The task
In the records below, find the line holding "Where should I click to: Select"; copy it and every line after it to the end, omitting all images.

Stored records
···

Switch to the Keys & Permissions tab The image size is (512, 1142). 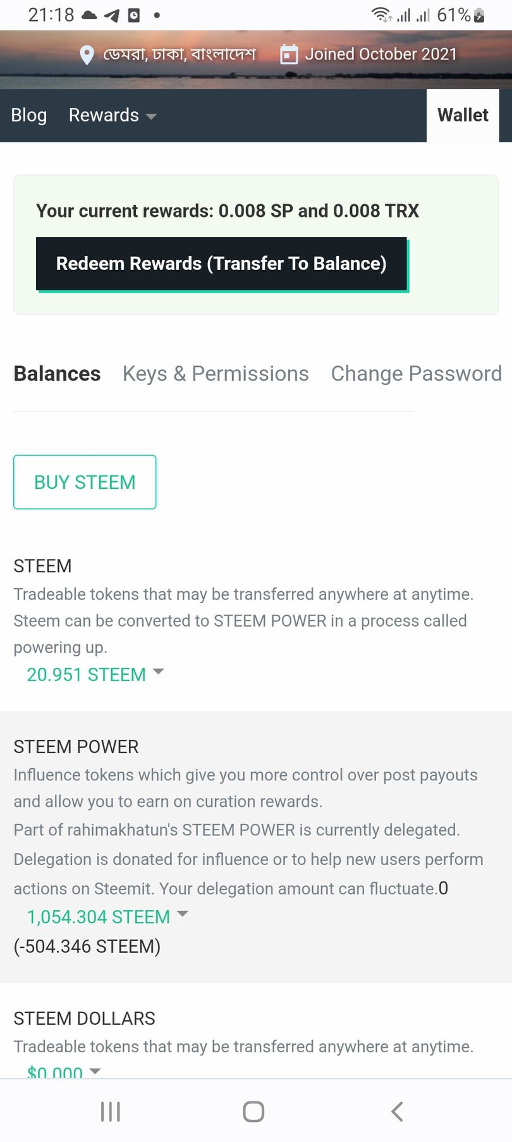tap(216, 374)
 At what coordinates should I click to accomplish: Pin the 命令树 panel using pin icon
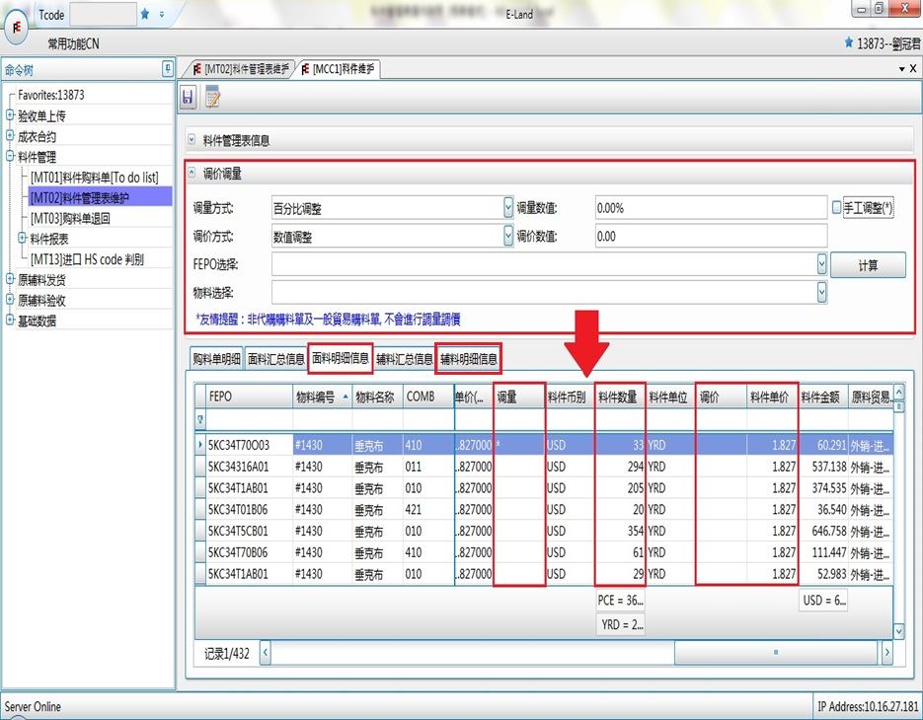pyautogui.click(x=168, y=69)
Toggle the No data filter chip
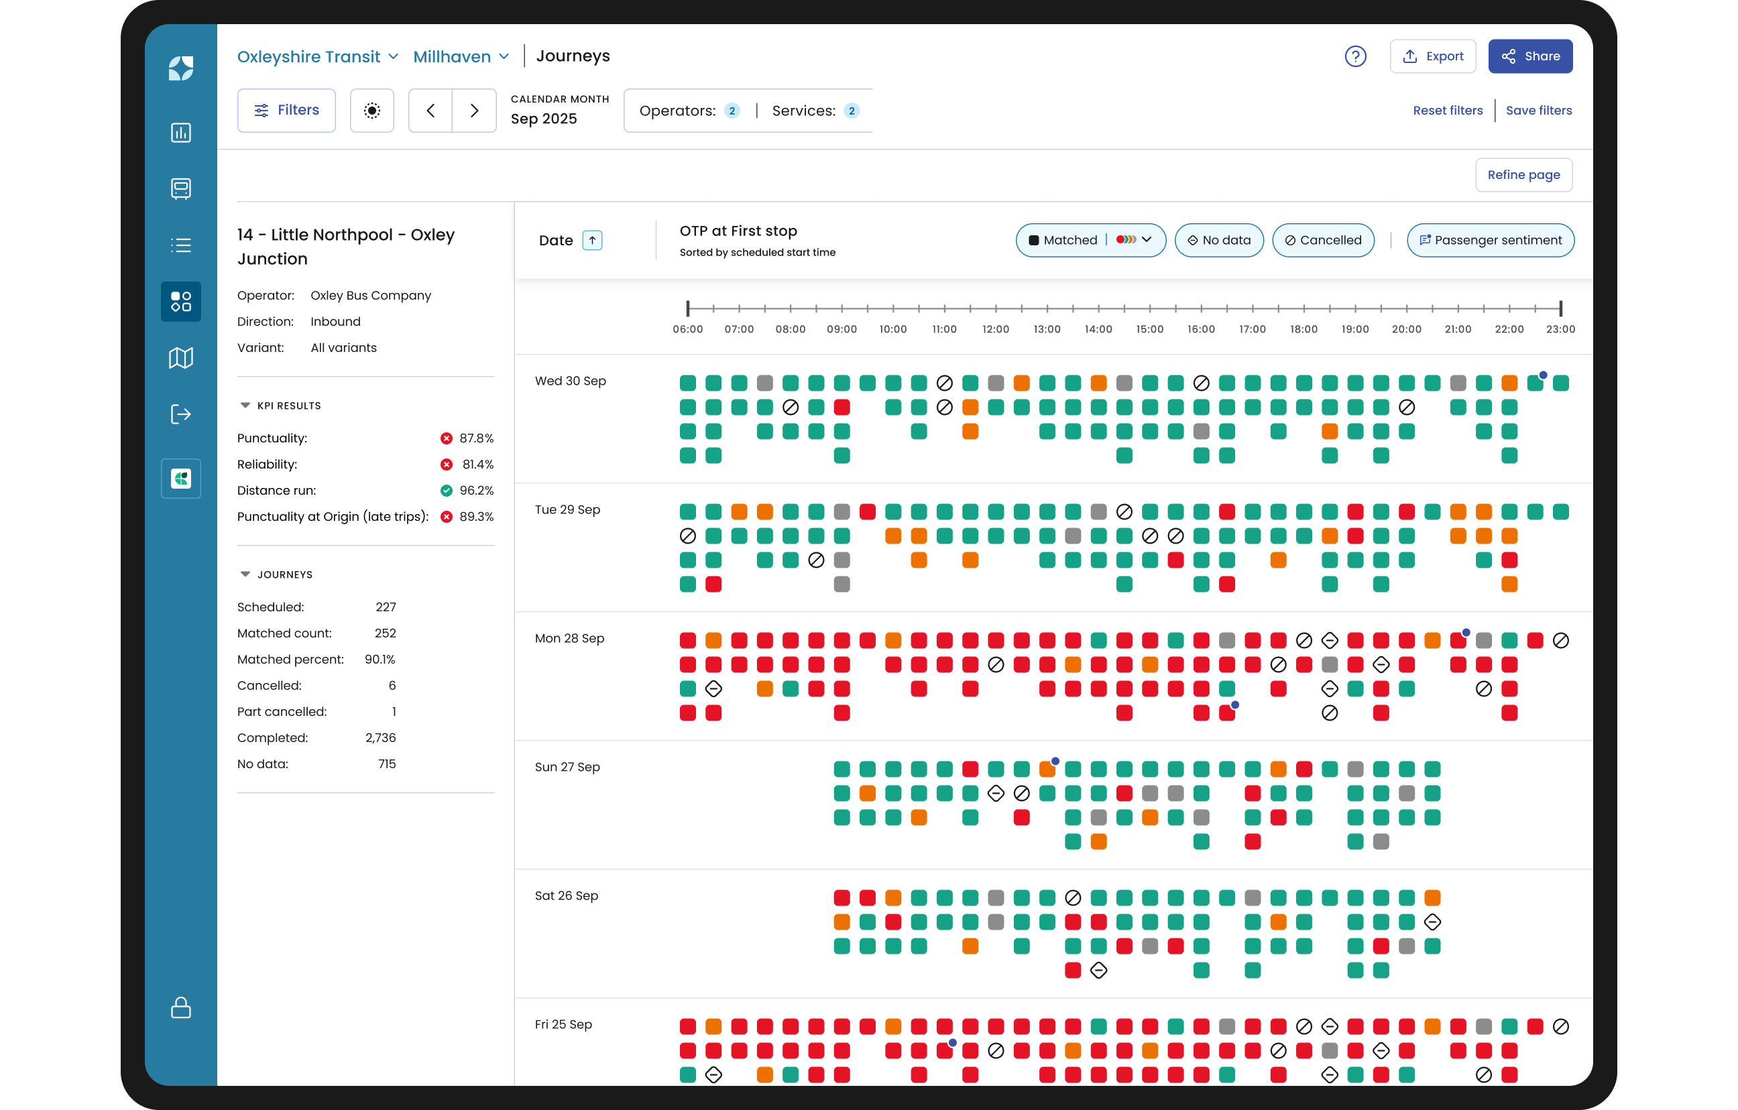The image size is (1738, 1110). [x=1219, y=240]
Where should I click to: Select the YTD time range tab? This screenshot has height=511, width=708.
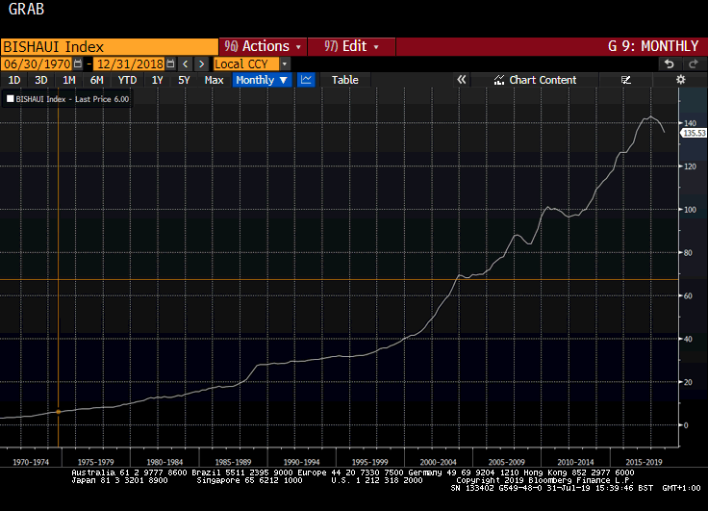pyautogui.click(x=126, y=80)
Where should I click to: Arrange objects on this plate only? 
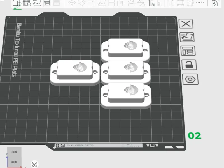(188, 51)
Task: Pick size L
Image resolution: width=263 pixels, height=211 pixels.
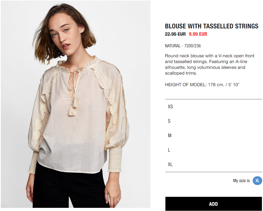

···

Your response
Where should I click to: Select the YTD time range tab? This screenshot has height=511, width=708.
pyautogui.click(x=126, y=80)
Where should I click to: Arrange objects on this plate only? 
(188, 51)
Task: Pick size L
Image resolution: width=263 pixels, height=211 pixels.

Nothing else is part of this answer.